─── Records for the exercise ───
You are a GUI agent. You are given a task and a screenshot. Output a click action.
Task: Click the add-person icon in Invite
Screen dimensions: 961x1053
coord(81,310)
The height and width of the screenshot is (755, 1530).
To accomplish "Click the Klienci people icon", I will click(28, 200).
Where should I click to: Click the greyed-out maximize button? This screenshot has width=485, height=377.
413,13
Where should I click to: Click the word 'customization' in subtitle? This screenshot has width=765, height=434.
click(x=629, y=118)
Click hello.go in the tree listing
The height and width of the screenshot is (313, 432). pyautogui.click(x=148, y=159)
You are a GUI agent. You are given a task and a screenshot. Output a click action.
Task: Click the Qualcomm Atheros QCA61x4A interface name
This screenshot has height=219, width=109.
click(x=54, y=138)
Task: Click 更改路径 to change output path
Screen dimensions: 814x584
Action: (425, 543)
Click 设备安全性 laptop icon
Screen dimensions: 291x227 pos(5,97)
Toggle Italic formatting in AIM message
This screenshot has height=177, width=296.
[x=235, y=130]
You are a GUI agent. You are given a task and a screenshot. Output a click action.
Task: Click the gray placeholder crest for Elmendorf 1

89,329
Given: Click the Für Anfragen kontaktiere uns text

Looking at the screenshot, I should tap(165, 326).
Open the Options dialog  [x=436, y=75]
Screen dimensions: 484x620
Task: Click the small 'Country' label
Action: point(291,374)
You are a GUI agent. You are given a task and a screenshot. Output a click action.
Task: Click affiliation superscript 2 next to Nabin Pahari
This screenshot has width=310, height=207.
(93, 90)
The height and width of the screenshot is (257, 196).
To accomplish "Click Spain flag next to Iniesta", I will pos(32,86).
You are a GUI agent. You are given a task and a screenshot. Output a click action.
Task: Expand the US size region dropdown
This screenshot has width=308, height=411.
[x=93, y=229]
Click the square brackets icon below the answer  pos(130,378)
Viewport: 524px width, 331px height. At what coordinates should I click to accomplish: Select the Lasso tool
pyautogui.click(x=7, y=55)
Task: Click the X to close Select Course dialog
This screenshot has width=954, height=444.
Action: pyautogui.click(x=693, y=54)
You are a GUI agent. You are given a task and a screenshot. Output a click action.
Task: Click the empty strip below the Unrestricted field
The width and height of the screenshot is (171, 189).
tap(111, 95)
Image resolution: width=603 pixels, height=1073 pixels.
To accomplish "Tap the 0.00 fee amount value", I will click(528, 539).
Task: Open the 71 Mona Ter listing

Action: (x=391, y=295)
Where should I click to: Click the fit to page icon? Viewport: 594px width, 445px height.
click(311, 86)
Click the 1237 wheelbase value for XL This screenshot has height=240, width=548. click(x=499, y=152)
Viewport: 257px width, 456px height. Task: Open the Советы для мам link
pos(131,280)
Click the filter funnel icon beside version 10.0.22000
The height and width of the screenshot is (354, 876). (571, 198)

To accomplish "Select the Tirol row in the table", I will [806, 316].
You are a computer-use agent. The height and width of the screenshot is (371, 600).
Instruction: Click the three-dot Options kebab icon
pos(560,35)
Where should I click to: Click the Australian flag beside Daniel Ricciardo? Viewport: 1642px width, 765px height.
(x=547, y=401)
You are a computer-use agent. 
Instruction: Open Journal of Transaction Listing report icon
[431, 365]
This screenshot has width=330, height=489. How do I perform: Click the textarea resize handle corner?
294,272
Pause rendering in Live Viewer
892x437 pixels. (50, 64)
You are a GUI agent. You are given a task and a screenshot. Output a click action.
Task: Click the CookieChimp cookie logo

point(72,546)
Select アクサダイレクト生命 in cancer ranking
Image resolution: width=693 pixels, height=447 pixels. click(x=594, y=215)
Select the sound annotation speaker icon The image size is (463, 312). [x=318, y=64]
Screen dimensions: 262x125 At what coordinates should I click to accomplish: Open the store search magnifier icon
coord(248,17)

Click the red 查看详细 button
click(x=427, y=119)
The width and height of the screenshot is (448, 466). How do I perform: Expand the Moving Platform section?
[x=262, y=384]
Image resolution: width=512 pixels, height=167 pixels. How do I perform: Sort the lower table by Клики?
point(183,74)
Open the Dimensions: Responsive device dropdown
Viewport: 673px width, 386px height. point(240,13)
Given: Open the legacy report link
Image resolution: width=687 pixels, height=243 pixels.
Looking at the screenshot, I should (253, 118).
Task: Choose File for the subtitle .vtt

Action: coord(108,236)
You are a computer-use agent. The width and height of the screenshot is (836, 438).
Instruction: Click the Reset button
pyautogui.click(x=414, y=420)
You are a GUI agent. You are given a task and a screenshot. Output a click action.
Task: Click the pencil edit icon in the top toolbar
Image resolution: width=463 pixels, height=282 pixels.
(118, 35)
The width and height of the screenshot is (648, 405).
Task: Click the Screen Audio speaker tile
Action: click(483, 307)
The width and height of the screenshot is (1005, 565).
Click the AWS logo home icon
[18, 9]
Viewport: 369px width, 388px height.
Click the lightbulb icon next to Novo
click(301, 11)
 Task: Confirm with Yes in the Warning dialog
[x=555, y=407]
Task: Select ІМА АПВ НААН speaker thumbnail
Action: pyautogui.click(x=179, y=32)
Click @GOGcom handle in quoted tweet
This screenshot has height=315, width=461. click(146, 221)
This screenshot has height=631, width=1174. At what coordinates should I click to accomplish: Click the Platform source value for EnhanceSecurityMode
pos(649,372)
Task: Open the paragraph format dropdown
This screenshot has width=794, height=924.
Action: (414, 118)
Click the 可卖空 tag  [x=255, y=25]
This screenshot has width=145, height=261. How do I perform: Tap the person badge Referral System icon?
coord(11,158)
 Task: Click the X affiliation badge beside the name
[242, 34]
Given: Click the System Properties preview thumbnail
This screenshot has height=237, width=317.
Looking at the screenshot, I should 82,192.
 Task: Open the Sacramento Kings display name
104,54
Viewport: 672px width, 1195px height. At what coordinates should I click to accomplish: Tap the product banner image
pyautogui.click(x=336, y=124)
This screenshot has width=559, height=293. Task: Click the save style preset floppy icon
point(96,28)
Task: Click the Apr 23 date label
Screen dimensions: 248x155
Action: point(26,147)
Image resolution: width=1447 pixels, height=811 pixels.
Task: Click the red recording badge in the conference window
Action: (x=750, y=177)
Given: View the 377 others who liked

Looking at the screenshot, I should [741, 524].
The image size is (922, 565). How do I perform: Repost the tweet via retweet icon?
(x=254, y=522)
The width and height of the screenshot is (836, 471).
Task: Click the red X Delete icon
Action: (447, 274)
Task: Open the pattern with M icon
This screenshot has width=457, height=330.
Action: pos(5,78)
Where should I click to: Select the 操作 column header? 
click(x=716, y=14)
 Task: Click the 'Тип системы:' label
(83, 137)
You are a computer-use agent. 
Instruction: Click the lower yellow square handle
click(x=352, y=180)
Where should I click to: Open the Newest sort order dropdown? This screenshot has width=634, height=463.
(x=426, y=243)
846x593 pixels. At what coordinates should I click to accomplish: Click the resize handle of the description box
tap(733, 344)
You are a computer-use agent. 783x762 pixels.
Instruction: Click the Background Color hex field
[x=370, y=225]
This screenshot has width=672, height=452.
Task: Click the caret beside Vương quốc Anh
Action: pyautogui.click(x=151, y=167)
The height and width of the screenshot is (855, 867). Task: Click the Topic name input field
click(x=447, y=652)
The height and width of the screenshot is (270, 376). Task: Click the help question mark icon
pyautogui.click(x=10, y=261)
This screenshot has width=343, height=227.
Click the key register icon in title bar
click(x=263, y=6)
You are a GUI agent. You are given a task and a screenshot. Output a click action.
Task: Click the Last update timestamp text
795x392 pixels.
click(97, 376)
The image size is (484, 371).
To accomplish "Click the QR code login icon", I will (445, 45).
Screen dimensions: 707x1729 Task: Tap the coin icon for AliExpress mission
───
• _Problem statement_
Your task is to transcribe the material, which must come out exactly as written.

• _Response box_
You are a GUI agent. You are given a task and a screenshot. Output a click action.
Task: Click the add-person icon in Invite
Screen dimensions: 961x1053
coord(81,310)
The height and width of the screenshot is (755, 1530).
To accomplish "Click the Klienci people icon", I will click(28, 200).
Where should I click to: Click the greyed-out maximize button? This screenshot has width=485, height=377.
413,13
Where should I click to: Click the word 'customization' in subtitle? This screenshot has width=765, height=434.
click(x=629, y=118)
Click hello.go in the tree listing
The height and width of the screenshot is (313, 432). pyautogui.click(x=148, y=159)
You are a GUI agent. You are given a task and a screenshot. Output a click action.
Task: Click the Qualcomm Atheros QCA61x4A interface name
This screenshot has height=219, width=109.
click(x=54, y=138)
Task: Click 更改路径 to change output path
Screen dimensions: 814x584
Action: (425, 543)
Click 设备安全性 laptop icon
Screen dimensions: 291x227 pos(5,97)
Toggle Italic formatting in AIM message
This screenshot has height=177, width=296.
[x=235, y=130]
You are a GUI agent. You are given a task and a screenshot. Output a click action.
Task: Click the gray placeholder crest for Elmendorf 1

89,329
Given: Click the Für Anfragen kontaktiere uns text

Looking at the screenshot, I should tap(165, 326).
Open the Options dialog  [x=436, y=75]
Screen dimensions: 484x620
Task: Click the small 'Country' label
Action: point(291,374)
You are a GUI agent. You are given a task and a screenshot. Output a click action.
Task: Click affiliation superscript 2 next to Nabin Pahari
This screenshot has width=310, height=207.
(93, 90)
The height and width of the screenshot is (257, 196).
To accomplish "Click Spain flag next to Iniesta", I will pos(32,86).
You are a GUI agent. You are given a task and a screenshot. Output a click action.
Task: Expand the US size region dropdown
This screenshot has width=308, height=411.
[x=93, y=229]
Click the square brackets icon below the answer  pos(130,378)
Viewport: 524px width, 331px height. At what coordinates should I click to accomplish: Select the Lasso tool
pyautogui.click(x=7, y=55)
Task: Click the X to close Select Course dialog
This screenshot has width=954, height=444.
Action: pyautogui.click(x=693, y=54)
You are a GUI agent. You are given a task and a screenshot. Output a click action.
Task: Click the empty strip below the Unrestricted field
The width and height of the screenshot is (171, 189).
tap(111, 95)
Image resolution: width=603 pixels, height=1073 pixels.
To accomplish "Tap the 0.00 fee amount value", I will click(528, 539).
Task: Open the 71 Mona Ter listing

Action: (x=391, y=295)
Where should I click to: Click the fit to page icon? Viewport: 594px width, 445px height.
click(311, 86)
Click the 1237 wheelbase value for XL This screenshot has height=240, width=548. click(x=499, y=152)
Viewport: 257px width, 456px height. Task: Open the Советы для мам link
pos(131,280)
Click the filter funnel icon beside version 10.0.22000
The height and width of the screenshot is (354, 876). (571, 198)

To accomplish "Select the Tirol row in the table", I will [806, 316].
You are a computer-use agent. The height and width of the screenshot is (371, 600).
Instruction: Click the three-dot Options kebab icon
pos(560,35)
Where should I click to: Click the Australian flag beside Daniel Ricciardo? Viewport: 1642px width, 765px height.
(x=547, y=401)
You are a computer-use agent. 
Instruction: Open Journal of Transaction Listing report icon
[431, 365]
This screenshot has width=330, height=489. How do I perform: Click the textarea resize handle corner?
294,272
Pause rendering in Live Viewer
892x437 pixels. (50, 64)
You are a GUI agent. You are given a task and a screenshot. Output a click action.
Task: Click the CookieChimp cookie logo

point(72,546)
Select アクサダイレクト生命 in cancer ranking
Image resolution: width=693 pixels, height=447 pixels. click(x=594, y=215)
Select the sound annotation speaker icon The image size is (463, 312). [x=318, y=64]
Screen dimensions: 262x125 At what coordinates should I click to accomplish: Open the store search magnifier icon
coord(248,17)

Click the red 查看详细 button
click(x=427, y=119)
The width and height of the screenshot is (448, 466). How do I perform: Expand the Moving Platform section?
[x=262, y=384]
Image resolution: width=512 pixels, height=167 pixels. How do I perform: Sort the lower table by Клики?
point(183,74)
Open the Dimensions: Responsive device dropdown
Viewport: 673px width, 386px height. point(240,13)
Given: Open the legacy report link
Image resolution: width=687 pixels, height=243 pixels.
Looking at the screenshot, I should (253, 118).
Task: Choose File for the subtitle .vtt

Action: coord(108,236)
You are a computer-use agent. The width and height of the screenshot is (836, 438).
Instruction: Click the Reset button
pyautogui.click(x=414, y=420)
You are a GUI agent. You are given a task and a screenshot. Output a click action.
Task: Click the pencil edit icon in the top toolbar
Image resolution: width=463 pixels, height=282 pixels.
(118, 35)
The width and height of the screenshot is (648, 405).
Task: Click the Screen Audio speaker tile
Action: click(483, 307)
The width and height of the screenshot is (1005, 565).
Click the AWS logo home icon
[18, 9]
Viewport: 369px width, 388px height.
Click the lightbulb icon next to Novo
click(301, 11)
 Task: Confirm with Yes in the Warning dialog
[x=555, y=407]
Task: Select ІМА АПВ НААН speaker thumbnail
Action: pyautogui.click(x=179, y=32)
Click @GOGcom handle in quoted tweet
This screenshot has height=315, width=461. click(146, 221)
This screenshot has height=631, width=1174. At what coordinates should I click to accomplish: Click the Platform source value for EnhanceSecurityMode
pos(649,372)
Task: Open the paragraph format dropdown
This screenshot has width=794, height=924.
Action: (414, 118)
Click the 可卖空 tag  [x=255, y=25]
This screenshot has width=145, height=261. How do I perform: Tap the person badge Referral System icon?
coord(11,158)
 Task: Click the X affiliation badge beside the name
[242, 34]
Given: Click the System Properties preview thumbnail
This screenshot has height=237, width=317.
Looking at the screenshot, I should 82,192.
 Task: Open the Sacramento Kings display name
104,54
Viewport: 672px width, 1195px height. At what coordinates should I click to accomplish: Tap the product banner image
pyautogui.click(x=336, y=124)
This screenshot has width=559, height=293. Task: Click the save style preset floppy icon
point(96,28)
Task: Click the Apr 23 date label
Screen dimensions: 248x155
Action: point(26,147)
Image resolution: width=1447 pixels, height=811 pixels.
Task: Click the red recording badge in the conference window
Action: (x=750, y=177)
Given: View the 377 others who liked

Looking at the screenshot, I should [741, 524].
The image size is (922, 565). How do I perform: Repost the tweet via retweet icon?
(x=254, y=522)
The width and height of the screenshot is (836, 471).
Task: Click the red X Delete icon
Action: (447, 274)
Task: Open the pattern with M icon
This screenshot has width=457, height=330.
Action: pos(5,78)
Where should I click to: Select the 操作 column header? 
click(x=716, y=14)
 Task: Click the 'Тип системы:' label
(83, 137)
You are a computer-use agent. 
Instruction: Click the lower yellow square handle
click(x=352, y=180)
Where should I click to: Open the Newest sort order dropdown? This screenshot has width=634, height=463.
(x=426, y=243)
846x593 pixels. At what coordinates should I click to accomplish: Click the resize handle of the description box
tap(733, 344)
You are a computer-use agent. 783x762 pixels.
Instruction: Click the Background Color hex field
[x=370, y=225]
This screenshot has width=672, height=452.
Task: Click the caret beside Vương quốc Anh
Action: pyautogui.click(x=151, y=167)
The height and width of the screenshot is (855, 867). Task: Click the Topic name input field
click(x=447, y=652)
The height and width of the screenshot is (270, 376). Task: Click the help question mark icon
pyautogui.click(x=10, y=261)
This screenshot has width=343, height=227.
Click the key register icon in title bar
click(x=263, y=6)
You are a GUI agent. You are given a task and a screenshot. Output a click action.
Task: Click the Last update timestamp text
795x392 pixels.
click(97, 376)
The image size is (484, 371).
To accomplish "Click the QR code login icon", I will (445, 45).
Screen dimensions: 707x1729 Task: Tap the coin icon for AliExpress mission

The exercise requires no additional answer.